SOURCE PASSAGE:
There is some emerging research to suggest that stimulating different parts of the brain can affect alcohol and other drug use. This is research coming from West Virginia University demonstrating that in people in opioid treatment programs, low-intensity focused ultrasound stimulation of the brain profoundly reduced their alcohol and opioid use as well as craving again for those substances. So we are planning to begin a small pilot trial at the University of Colorado of this technology for people with alcohol use disorder to see if it reduces their alcohol use and their alcohol craving.”
Latest findings on the effects of alcohol on health:
“For a long time, there was some belief in the medical field that moderate alcohol use was actually healthy…and we encouraged folks to drink a glass of red wine or two every night. And in particular, it was thought that it might improve cardiovascular health. Some of this belief came from some of these large studies of people who drank alcohol that seemed to suggest that people who were moderate drinkers were physically healthier. But one of the problems with that old research was that the people who were not alcohol drinkers in those studies were often not drinking because they had a history of alcohol use disorder and problems with alcohol. And so they had already accumulated health problems related to that alcohol use but were being included in a group that was purported to have no alcohol use.
And so when that research started to separate out that group of people who were currently not drinking but had drank often quite heavily in the past, the numbers changed, and what we started to see was that in some ways there was no healthy amount of alcohol consumption – that even relatively small amounts of alcohol use were associated with increases in risk for many health problems and in particular many different types of cancer.”
Weighing the risk of drinking alcohol:
“Every time we get in the car in the morning, we assume some level of risk, right? And we’re comfortable sometimes with saying, I’m going to take on that risk because I don’t want it to take me five hours to get downtown this morning. Similarly, I think alcohol is such an integrated part of our social fabric that I think it’s perfectly fine to say, I’m going to accept some small increase in my risk for whatever these things are in exchange for enjoying that amount of alcohol.
At the same time, I would say we increasingly understand that drinking more than maybe 10 drinks a week really starts to escalate that risk, and so below that amount, we’re talking about small increases in something that is relatively unlikely to happen over the course of your life. Beyond that, we start to talk about larger and larger increases, and there I would start to think that the risk-reward trade-off is no longer worth it.”

ENTRIES PROVIDED:
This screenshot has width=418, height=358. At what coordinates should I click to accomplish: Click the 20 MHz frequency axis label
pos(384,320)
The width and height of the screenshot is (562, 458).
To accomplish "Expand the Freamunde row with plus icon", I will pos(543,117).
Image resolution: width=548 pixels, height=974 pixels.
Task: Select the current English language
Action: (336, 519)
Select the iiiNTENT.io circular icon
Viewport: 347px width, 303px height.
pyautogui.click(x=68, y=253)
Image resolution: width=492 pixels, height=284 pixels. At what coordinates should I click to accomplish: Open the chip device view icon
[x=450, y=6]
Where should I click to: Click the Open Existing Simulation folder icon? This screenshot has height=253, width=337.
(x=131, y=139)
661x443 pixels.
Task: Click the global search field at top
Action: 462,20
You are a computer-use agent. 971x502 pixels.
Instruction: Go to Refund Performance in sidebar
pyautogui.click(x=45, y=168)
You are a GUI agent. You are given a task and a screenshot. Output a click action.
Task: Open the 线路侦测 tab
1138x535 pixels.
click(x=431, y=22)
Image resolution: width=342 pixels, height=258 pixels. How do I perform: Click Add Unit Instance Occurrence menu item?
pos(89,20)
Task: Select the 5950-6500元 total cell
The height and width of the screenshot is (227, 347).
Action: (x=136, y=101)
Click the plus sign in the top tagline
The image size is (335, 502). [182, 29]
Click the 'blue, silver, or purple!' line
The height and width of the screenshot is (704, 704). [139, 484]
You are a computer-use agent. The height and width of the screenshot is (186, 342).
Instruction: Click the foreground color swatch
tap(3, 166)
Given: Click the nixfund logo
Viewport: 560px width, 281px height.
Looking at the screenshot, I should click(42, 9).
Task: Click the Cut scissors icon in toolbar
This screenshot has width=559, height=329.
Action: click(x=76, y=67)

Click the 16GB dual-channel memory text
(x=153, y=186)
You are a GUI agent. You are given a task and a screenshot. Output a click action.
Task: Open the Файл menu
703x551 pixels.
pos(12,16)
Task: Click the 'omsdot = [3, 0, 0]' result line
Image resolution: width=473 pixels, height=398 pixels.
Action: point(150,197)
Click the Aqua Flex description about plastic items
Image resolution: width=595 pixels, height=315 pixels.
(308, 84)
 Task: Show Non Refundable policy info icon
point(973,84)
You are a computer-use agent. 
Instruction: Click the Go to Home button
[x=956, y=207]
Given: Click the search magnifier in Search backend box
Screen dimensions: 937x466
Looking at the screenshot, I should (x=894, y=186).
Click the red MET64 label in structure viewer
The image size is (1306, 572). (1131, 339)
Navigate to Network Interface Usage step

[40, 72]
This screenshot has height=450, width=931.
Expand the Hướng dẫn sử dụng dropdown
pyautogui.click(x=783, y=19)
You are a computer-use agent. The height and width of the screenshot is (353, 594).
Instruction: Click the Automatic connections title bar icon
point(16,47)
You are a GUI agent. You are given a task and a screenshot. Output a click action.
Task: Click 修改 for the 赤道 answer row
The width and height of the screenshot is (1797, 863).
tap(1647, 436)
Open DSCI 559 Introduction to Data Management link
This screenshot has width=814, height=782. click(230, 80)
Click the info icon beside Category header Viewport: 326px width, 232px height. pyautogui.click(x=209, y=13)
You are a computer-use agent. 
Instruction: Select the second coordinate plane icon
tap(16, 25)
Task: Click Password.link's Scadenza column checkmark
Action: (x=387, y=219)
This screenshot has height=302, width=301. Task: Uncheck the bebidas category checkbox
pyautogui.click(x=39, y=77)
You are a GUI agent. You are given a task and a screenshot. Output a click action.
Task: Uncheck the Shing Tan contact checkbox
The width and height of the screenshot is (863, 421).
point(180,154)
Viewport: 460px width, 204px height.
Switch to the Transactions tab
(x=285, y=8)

REQUIRED WORK:
1 – In the alcohol passage, above what weekly amount of drinking does risk really start to escalate?
2 – Rewrite the paragraph of the alcohol passage that begins "For a long time, there was some belief" as a short bulleted list that keeps its main facts.

ACTIVITY ANSWERS:
1 – More than maybe 10 drinks a week.

2 –
- The medical field long believed moderate drinking was healthy and encouraged a glass or two of red wine nightly, thinking it might improve cardiovascular health.
- This belief came partly from large studies suggesting moderate drinkers were physically healthier.
- A flaw in that research: many non-drinkers in those studies abstained because they had a history of alcohol use disorder and problems with alcohol.
- Those people already had alcohol-related health problems but were counted in a group said to have no alcohol use.